Dp totally obstructive about frugal wedding talk

41 replies

violentviolet · 22/01/2009 14:33

We are constantly skint and everything we do (or, usually, don't do) is dictated by this absolute lack of money. We have one dc together, and we have been together a few years. We've talked about getting married but only as a functional thing rather than a romantic notion.

I am fat and unattractive, my parents are dead, and I barely have any friends. So for me, the wedding would be a quiet trip to the registry office in smart clothes, followed by a family party at his family's house (they live a long way away)

But everytime I say that, he says he's not happy with it, he wants his family there at the service. I've tried explaining that as soon as you start involving other people, the costs rise. Suddenly you have to arrange places for them to stay, you have to wear proper wedding clothes, arrange someone to take photos, sort out flowers, hire cars - and then the issue of bridesmaids, not to mention feeding them all and finding reception venues etc (up to 10 people might come on my side, at least 40 on his)

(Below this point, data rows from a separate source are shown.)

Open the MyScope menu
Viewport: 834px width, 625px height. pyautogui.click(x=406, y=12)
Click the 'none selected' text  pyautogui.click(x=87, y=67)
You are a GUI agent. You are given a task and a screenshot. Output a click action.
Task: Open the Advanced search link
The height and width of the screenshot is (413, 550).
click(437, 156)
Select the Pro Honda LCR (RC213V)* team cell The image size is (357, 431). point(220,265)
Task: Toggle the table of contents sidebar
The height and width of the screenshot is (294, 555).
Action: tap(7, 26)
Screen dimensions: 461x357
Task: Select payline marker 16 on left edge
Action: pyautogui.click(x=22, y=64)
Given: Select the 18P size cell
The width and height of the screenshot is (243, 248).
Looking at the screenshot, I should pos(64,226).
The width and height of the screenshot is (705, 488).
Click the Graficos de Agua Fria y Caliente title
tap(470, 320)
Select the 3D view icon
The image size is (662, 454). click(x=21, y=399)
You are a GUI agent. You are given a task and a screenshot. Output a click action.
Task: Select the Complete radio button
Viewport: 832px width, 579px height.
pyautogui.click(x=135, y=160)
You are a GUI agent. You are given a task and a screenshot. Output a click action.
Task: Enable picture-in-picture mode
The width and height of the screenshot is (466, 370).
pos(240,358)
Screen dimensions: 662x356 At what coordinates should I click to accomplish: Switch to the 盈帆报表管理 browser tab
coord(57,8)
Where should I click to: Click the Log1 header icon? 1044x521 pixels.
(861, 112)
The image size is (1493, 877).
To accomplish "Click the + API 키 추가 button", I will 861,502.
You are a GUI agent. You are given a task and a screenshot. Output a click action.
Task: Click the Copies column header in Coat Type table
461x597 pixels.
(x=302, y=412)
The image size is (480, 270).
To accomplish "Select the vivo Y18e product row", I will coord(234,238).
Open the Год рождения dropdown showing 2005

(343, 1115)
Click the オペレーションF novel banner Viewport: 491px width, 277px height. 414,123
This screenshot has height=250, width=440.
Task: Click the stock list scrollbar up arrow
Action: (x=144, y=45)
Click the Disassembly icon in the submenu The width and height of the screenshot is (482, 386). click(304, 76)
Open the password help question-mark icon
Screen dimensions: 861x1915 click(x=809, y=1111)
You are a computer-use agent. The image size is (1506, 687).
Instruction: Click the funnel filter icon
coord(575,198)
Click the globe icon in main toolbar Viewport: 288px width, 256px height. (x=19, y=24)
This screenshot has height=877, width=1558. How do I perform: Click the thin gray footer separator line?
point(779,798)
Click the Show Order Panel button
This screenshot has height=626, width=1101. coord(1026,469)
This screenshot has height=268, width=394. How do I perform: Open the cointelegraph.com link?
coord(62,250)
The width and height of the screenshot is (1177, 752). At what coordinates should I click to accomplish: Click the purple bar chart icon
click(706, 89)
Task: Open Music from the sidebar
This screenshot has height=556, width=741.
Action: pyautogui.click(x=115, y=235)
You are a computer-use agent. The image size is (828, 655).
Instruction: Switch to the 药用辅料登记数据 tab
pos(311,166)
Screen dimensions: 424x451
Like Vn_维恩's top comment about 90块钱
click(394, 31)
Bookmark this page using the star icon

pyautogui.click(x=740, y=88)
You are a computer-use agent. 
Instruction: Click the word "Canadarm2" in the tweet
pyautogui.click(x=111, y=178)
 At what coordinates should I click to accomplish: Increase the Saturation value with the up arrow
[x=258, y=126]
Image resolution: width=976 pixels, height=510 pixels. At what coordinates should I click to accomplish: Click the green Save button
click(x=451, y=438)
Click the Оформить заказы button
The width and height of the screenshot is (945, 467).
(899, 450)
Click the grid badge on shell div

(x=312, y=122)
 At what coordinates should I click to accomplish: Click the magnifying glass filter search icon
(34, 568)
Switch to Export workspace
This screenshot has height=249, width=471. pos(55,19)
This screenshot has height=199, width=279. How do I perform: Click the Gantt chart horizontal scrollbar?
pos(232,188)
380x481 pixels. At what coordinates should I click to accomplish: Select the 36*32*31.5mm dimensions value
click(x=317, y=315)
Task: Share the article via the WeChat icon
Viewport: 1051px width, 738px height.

So once again we've had a big row over it and it has been shelved, again. We have this row a few times a year, with him saying he doesn't like my idea, but not offering any solutions or input of his own. And the years go by with no plans being made.

He knows we will NEVER have the money to "do it properly" so I'm starting to think he just says that as a stalling tactic. Oh, I'm fed up. All I want is to have the same name as my son, and before the next dc arrives.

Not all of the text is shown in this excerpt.